Is the Brain Wired for Faces?
Specific mechanisms may not exist for facial recognition
Although the human brain is skilled at facial recognition and discrimination, new research from Georgetown University Medical Center suggests that the brain may not have developed a specific ability for "understanding faces" but instead uses the same kind of pattern recognition techniques to distinguish between people as it uses to search for differences between other groups of objects, such as plants, animals and cars.
The study, published in the April 6 edition of the journal Neuron, adds new evidence to the debate over how the brain understands and interprets faces, an area of neuroscience that has been somewhat controversial. Because the process of facial perception is complicated and involves different and widespread areas of the brain, there is much that remains unknown about how humans perform this task.
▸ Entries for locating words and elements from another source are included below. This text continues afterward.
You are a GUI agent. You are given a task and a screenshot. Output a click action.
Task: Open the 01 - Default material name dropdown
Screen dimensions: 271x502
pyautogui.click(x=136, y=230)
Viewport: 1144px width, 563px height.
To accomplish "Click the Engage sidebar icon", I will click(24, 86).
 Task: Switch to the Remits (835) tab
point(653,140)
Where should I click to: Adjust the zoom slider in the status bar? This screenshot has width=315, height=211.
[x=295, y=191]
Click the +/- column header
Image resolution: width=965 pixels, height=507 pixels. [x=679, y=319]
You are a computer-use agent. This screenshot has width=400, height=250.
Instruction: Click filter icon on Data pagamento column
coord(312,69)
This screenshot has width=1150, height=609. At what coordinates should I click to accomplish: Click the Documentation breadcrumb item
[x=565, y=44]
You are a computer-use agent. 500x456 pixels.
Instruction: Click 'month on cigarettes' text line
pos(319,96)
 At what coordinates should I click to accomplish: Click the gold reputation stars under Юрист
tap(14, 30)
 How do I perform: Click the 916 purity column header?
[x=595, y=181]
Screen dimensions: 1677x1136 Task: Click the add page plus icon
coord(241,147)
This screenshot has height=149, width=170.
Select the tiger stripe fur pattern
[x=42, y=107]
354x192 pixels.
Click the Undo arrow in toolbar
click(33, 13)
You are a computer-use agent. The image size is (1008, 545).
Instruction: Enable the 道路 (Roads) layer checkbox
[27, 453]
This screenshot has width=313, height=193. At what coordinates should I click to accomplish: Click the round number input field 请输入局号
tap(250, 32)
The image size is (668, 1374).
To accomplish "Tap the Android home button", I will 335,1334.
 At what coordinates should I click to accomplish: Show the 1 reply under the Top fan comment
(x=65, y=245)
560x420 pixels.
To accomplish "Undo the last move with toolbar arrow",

"We found that faces aren't special in the way many scientists once thought," says Maximilian Riesenhuber, PhD, assistant professor of neuroscience and senior author of the study. "Rather, they are particular group of objects which the brain has learned to distinguish very well, much as it would for any other similar objects that are critical to human survival and communication."
Riesenhuber hopes that integrative research of this kind will help scientists better understand the neural bases of object recognition deficits in mental disorders, such as autism, dyslexia or schizophrenia. People with autism, for example, experience difficulty with recognizing faces, which might be caused by a defect on the neural level. Breakthroughs in this kind of research could someday lead to targeted therapies for the millions of people who suffer from these disorders.
"The findings are exciting because we are now going to apply this technique to probe the neural bases of face perception deficits in autism," Riesenhuber said.
Because humans are so talented in recognizing faces, many in the scientific community have argued that the brain has developed unique mechanisms for understanding and distinguishing them. However, Riesenhuber and his team thought that a different model could help explain some of the existing knowledge about facial recognition, including a behavioral phenomenon known as the "inversion effect," which has shown that turning a picture upside down has a strong effect on people's ability to recognize faces whereas the ability to recognize other objects, such as houses, is affected only slightly.
"We think that this is because we are face 'experts,' having learned over many years to spot fine differences in upright faces, but not in inverted faces. That experience makes faces unique, but there's nothing scientifically special about faces," Riesenhuber says.
The Georgetown scientists hypothesized that facial recognition does not rely on face-specific mechanisms but instead uses the same neural mechanisms for faces that are used to discriminate other objects. Over the years, because of the importance of facial identity and expression for social communication, humans have simply developed a strong talent for recognizing and distinguishing faces. This experience with faces then leads to the learning of a population of neurons finely tuned to different faces, Riesenhuber says.
The researchers tested their theories using a computational model previously developed by Riesenhuber and his team to predict how different neurons would react during the recognition of non-face objects. They then showed that this simple model, even though not developed for face recognition, could quantitatively account for the inversion effect and make predictions about how selective the group of "face neurons" should be to explain human performance, which provided further evidence that it was unnecessary to postulate any kind of special processing in the brain for faces.
The researchers then tested these predictions against experimental data measured in a functional Magnetic Resonance Imaging (fMRI) machine, a high-powered imaging technology that can measure the brain activity of test subjects, and by other behavioral techniques. Subjects were shown pairs of images of similar human faces that had been morphed using computer graphics software, while the researchers observed how brain activation changed for more or less similar pairs of faces.
They found that a small group of neurons in the "fusiform face area," an area of the brain generally thought to be responsible for face recognition, was highly selective for different faces, just as the model predicted they would behave.
"We knew that the fusiform face area is highly involved and necessary for us to understand faces, but we did not know what kind of processing was going on inside that 'black box'," he said. "By using a computational model to quantitatively link neuronal processing, brain imaging and behavior, we now have a mechanistic model describing which neurons are involved and how they are behaving when we look at faces."